All taxpayers: a refundable credit program increases federal outlays and could worsen budget deficits unless fully offset, potentially raising future taxes or crowding out other spending.
Homeowners who sell or stop occupying the home within four years: may owe recapture tax (up to the remaining 25% per year), creating unexpected tax liabilities and discouraging mobility.
Buyers using non‑federally backed loans or alternative financing: may be excluded because the credit requires federally backed mortgage financing and an attached settlement statement, limiting access for some purchasers.
Based on analysis of 2 sections of legislative text.
Creates a refundable first-time homebuyer tax credit equal to 10% of purchase price (max $15,000), with income and local price phaseouts, lender-transfer option, and 4-year recapture.
Introduced July 23, 2025 by Sheldon Whitehouse · Last progress July 23, 2025
Creates a refundable federal tax credit for first-time homebuyers equal to 10% of the purchase price of a principal U.S. residence, capped at $15,000 per purchase ($7,500 for married filing separately).
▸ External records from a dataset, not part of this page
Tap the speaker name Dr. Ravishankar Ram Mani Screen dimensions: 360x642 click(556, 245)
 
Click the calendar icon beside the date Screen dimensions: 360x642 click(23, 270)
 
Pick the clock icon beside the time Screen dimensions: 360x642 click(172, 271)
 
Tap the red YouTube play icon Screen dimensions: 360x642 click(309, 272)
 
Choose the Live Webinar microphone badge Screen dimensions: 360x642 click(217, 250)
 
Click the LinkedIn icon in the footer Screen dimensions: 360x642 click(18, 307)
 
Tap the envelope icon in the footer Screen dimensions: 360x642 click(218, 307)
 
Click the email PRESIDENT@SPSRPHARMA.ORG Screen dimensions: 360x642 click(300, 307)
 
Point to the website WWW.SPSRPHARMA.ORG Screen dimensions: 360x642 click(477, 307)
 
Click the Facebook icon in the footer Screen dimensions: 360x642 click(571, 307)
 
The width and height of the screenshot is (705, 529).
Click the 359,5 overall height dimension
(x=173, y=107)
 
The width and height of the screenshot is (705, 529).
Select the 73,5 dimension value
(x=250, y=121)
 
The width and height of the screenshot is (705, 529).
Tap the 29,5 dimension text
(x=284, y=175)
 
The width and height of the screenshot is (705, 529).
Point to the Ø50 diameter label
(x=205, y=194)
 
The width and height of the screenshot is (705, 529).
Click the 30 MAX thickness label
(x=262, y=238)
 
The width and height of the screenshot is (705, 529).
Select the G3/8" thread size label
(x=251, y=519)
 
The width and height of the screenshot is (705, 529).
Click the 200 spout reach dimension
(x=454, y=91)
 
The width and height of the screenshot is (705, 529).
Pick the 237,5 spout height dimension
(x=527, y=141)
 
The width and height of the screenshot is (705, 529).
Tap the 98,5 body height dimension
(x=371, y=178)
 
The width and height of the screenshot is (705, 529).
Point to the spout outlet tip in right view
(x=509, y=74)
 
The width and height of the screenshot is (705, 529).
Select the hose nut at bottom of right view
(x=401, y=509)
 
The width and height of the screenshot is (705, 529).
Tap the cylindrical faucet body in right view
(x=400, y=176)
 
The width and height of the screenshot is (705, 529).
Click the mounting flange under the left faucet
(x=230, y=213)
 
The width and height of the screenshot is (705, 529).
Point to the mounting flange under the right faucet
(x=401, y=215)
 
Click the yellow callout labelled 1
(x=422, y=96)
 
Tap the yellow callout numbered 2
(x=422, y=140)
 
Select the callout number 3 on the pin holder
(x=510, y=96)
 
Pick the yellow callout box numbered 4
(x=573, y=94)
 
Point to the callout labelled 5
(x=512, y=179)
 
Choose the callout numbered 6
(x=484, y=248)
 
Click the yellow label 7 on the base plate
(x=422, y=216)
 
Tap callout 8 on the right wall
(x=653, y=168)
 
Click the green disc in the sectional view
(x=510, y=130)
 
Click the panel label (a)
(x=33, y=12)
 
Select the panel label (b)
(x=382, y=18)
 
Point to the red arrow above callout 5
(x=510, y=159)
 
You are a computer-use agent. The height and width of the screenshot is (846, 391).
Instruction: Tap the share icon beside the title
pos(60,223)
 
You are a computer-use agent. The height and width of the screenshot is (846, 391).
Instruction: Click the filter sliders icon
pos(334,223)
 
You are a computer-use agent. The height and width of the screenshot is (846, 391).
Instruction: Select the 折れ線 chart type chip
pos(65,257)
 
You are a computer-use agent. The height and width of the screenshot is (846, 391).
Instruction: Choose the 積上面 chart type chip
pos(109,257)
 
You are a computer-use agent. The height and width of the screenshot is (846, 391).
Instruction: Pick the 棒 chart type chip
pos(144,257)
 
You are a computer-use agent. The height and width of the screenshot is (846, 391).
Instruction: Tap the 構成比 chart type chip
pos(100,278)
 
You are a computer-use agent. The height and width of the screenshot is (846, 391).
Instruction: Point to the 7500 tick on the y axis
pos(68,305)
The credit is available only for purchasers age 18 or older who use federally backed mortgage financing and meet area-based income and purchase-price limits tied to HUD area median measures. The credit phases down for higher incomes (relative to 150% of area median income) and for purchases above 110% of the area median purchase price. Claiming rules include attaching a settlement statement, a four-year recapture rule if the home is sold or ceases to be the principal residence, an option to transfer the credit to the mortgage lender for advance payment, and IRS/Treasury/HUD verification and procedural requirements. The changes apply to residences purchased after enactment.